### Activity list
(A) In the passage about Spencer's heart transplant, how long does the surgery to reconnect his new heart take?
(B) Please continue the passage about Spencer's heart transplant from its last sentence.

(Source text)

He and Quintessenza want it. The hospital's medical recovery team scrambles to a Learjet. They will be in constant contact with the donor hospital, where surgeons will keep the deceased child's heart circulating until they arrive. Once that heart is unhooked, they have four hours to fly it to St. Petersburg to be sewn into Spencer's chest.
Decision made, a nurse walks to Spencer's room, where Ellen has been holding her 18-hour vigils for 17 days. It's a Tuesday and by coincidence, Chris has arrived from Boynton Beach. They're at their son's bedside, all three holding each other's hands and reciting the Novena of Urgent Need to the Infant Jesus.
At 9:22, the nurse opens the door: "Guess what? You're getting a heart."
"I think we were kind of stunned," Ellen says. "Then we just kept saying to each other `We're getting a heart. We're getting a heart. We're getting a heart.'"
The waiting switches from watching the calendar to watching the clock. Now decisions will be made by doctors.
... and ticks
At 6 a.m., the All Children's team arrives at the donor's hospital. A heart the size of a plum is taken from what is now considered a cadaver in medical terms. The team packs the heart in ice, loads it into a blue-and-white cooler and heads back to their Learjet. About the same time, Spencer is being prepared for surgery. His body is chilled to slow its functions. At some point, his blood will be drained, and only a heart-and-lung machine will keep him alive.
Modern medicine and communications make possible the impossible. "Technology is a wonderful thing, but it is still run by humans," says Boucek. "And humans are going to make mistakes. Things are going to happen beyond your control."
Through the night, the surgeons set their plans. At 7:45 a.m., Dr. Quintessenza makes a decision to begin Spencer's surgery 30 minutes before the Lear has landed in St. Petersburg.
"We usually don't like to do that," he says. "We usually want the heart here, in the hospital, before we begin, but we were really working on a tight schedule."
Boucek knows too well that even at this point crushing blunders can be made. He recalls a Lear dispatched to South America that blew out a tire on a remote runway -- the heart it carried was lost by the delay. He remembers an organ being transported by an ambulance driver who got lost, drove around town for an hour and arrived too late.
But at 8:20 a.m., the transplant team hustles through the halls of All Children's with the heart. Ellen and Chris are in the corridor. With a camcorder, they videotape the blue-and-white cooler as it passes.
On the table, Spencer lies covered in light green sterile drapes, a small mound surrounded by beeping and blinking machines. A ventilator tube trails from his mouth, IV lines are plugged into his tiny body. He is not yet 13 weeks old, and his soft breastbone has been cracked open for the second time. This time the defective heart he was born with is taken out. The heart of another child is fitted into his chest and sewn in.
Later Quintessenza will downplay the surgical expertise and pure talent it takes to perform such a feat.
"The sewing part is not that difficult," he says. "The emotional part is much more complex. By its very nature, you've got the tragedy at one end and the miracle at the other."
The surgery to reconnect Spencer's new heart takes one hour and 10 minutes. Once the connections are made, Quintessenza reaches the point of no return.

(End Source text)
(Material provided)

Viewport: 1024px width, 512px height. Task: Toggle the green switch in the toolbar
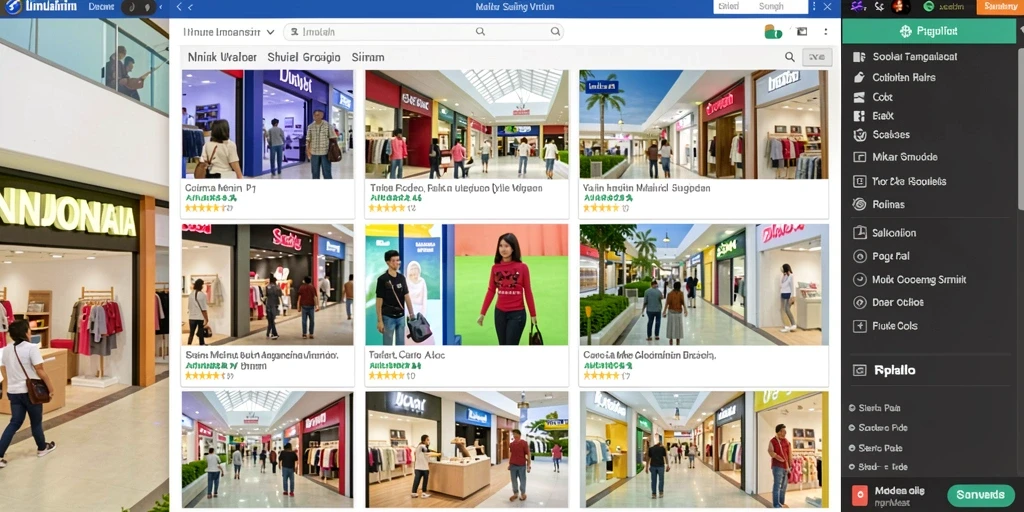(x=773, y=31)
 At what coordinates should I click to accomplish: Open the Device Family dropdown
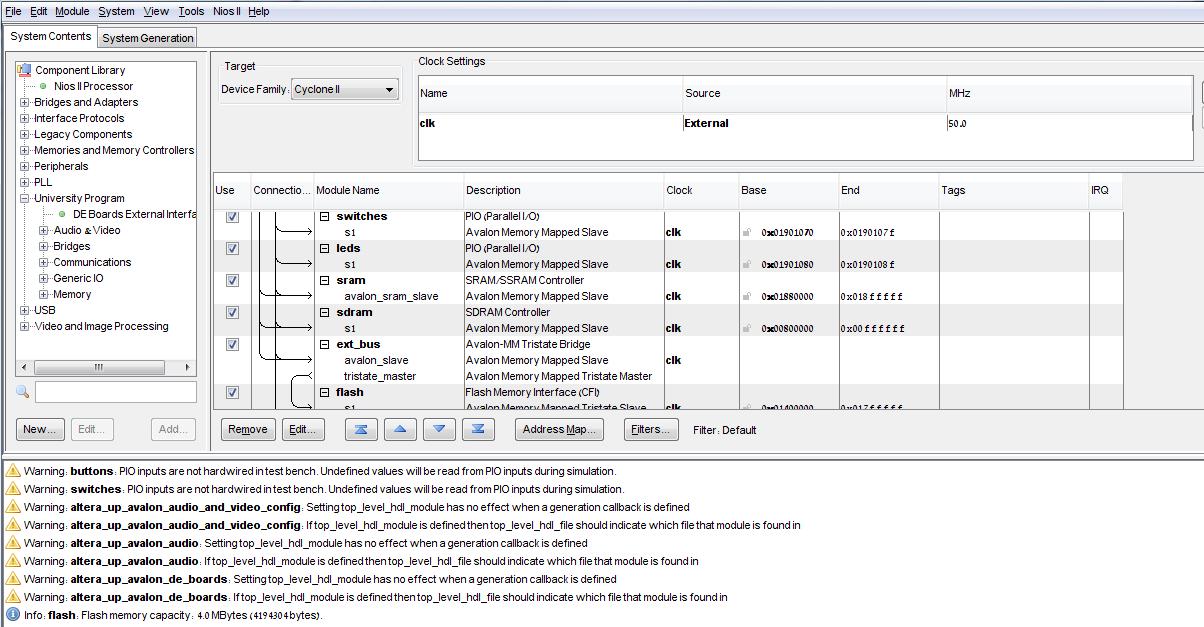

(End Material provided)

### Exercise answers
(A) One hour and 10 minutes.

(B)
"The last thing you do is take the cross clamp off the aorta and Spencer's blood begins to flow," he says. "He's gotta fly on his own then. If it's going to work, it has to work then."
At 10:30 a.m., the cross clamp is removed. It has been four hours and 23 minutes since the heart was unhooked from a dead child's chest. Now the blood of a dying child begins to surge through it.
Several corridors away, Ellen and Chris are in a small family conference room, sitting together on a couch, smiling, tired, fidgeting. Their faces are soft with exhaustion, but no one passes the open doorway without both looking up in expectation. They have been up for nearly 30 hours.
"I don't know. It's just so ... so surreal," Ellen says, trying to sort out the past few days, the last several hours. "It was moving so slow. Now, it's like we just got here yesterday."
She checks her watch for the third time in five minutes. She leafs through the daybook where she has recorded every significant event of the past three months. She recalls a prayer she and Chris had been reciting when word of the donor heart came in. They clutch to any sign that the decisions they made have been right.
At 11 a.m., Dr. Quintessenza walks through the door: "The new heart is beating on its own. Everything looks good."
Ellen begins to ask a technical question, then stops herself, smiles and hugs her husband. Then she stands and beams at the surgeon.
"Can I give you a hug?"
"Of course."
"Spencer's got a heart," she says.
"Indeed he does."
A sigh of relief
Two hours after surgery, Spencer lies in the pediatric intensive care unit, dwarfed by a stack of electronic monitors behind him. A green pulsing line marks the beat of his new heart. A white line shows his blood pressure. Yellow measures pressure in the left atrial chamber, blue measures the right. The purple line shows his respiration rate.
"I can't believe his color," Ellen says for the third time in the hour she's been standing at his bedside. "He's never looked so pink. I mean, he hasn't looked this pink since the day he was born."
The baby has lost the blue tinge that has shadowed his skin since minutes after his birth. His response to the surgery is encouraging. A pacemaker is hooked up to the new heart muscle. It prompts the heart to beat if it falls below a set limit. By late in the day, it rarely kicks in.
That night Chris is out "the second my head hit the pillow." Ellen sleeps without anxiety for the first time in months. Yet, by 6 a.m. she is back at her baby's bedside, cooing in a mother's distinctive high-pitched voice. The dark circles are gone from her eyes. A smile dominates her face. She looks up at every new visitor to Spencer's room.
"When I said his name, he opened his eyes," she tells each one.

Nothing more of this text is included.